Use of mortgages to finance activities related to shipping dates to the 19th century, and they cover ships and their machinery, but not the contents of the ship. Cargo, freight, and personal possessions are not subject to the lien. One of the risks with a ship mortgage is that it may not necessarily take precedent in the event of a bankruptcy. Ships can have other liens, including prior mortgages, that might make it difficult to assert a financial interest and recover debts.
Creditors have the option of registering a mortgage in some regions to require the shipowner to carry insurance and provide proof that they are the first in line if the shipowner defaults or files for bankruptcy. Carrying insurance is particularly important, as there is always a chance that a ship will be lost, ending the financial interest in the property because it no longer exists. The ship mortgage may include a clause requiring the owner to carry insurance with the creditor as a beneficiary in the event of a loss. Creditors cannot stop ships from sailing out of their jurisdiction as part of their regular work, so they also run the risk of losing the ability to seize the ship if a problem arises with the loan.

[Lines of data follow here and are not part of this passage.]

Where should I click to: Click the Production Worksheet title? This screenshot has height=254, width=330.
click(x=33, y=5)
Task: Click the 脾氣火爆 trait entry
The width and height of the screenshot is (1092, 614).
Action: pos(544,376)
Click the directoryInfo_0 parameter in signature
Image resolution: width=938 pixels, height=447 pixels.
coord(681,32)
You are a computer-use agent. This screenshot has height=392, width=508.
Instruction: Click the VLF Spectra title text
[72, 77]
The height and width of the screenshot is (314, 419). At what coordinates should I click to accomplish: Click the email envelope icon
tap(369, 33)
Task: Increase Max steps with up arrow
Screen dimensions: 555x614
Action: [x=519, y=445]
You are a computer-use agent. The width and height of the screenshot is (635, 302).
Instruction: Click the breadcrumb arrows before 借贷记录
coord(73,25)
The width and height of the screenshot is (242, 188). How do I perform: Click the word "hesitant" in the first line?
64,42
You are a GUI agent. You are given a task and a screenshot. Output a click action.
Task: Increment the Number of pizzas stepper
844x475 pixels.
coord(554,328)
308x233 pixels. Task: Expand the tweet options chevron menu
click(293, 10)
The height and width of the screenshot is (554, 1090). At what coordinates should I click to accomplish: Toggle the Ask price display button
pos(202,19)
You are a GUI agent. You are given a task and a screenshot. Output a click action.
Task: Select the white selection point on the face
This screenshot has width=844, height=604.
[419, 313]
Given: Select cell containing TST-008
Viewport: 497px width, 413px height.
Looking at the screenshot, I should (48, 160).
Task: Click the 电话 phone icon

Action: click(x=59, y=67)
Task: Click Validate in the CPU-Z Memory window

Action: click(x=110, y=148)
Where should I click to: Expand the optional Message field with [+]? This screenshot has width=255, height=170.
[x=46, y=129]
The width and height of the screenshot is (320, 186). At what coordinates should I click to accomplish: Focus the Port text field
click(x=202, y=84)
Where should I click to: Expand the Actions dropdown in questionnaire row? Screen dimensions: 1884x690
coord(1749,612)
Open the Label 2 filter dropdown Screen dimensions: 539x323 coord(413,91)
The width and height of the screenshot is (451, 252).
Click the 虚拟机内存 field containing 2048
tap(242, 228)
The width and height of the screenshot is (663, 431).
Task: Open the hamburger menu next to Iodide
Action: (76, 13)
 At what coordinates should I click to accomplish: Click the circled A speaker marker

Numerous laws around the world, like the Ship Mortgage Act of 1920 in the United States, cover various aspects of ship mortgages. They are part of admiralty law, the body of law concerning activities on the high seas. In preparation for a ship mortgage, creditors and debtors usually work with experienced attorneys who can establish appropriate contracts and advise both parties of their rights and responsibilities under the law. Shipowners preparing to take out mortgages in jurisdictions they are not familiar with may want to discuss the matter with a lawyer before proceeding to avoid any hidden surprises.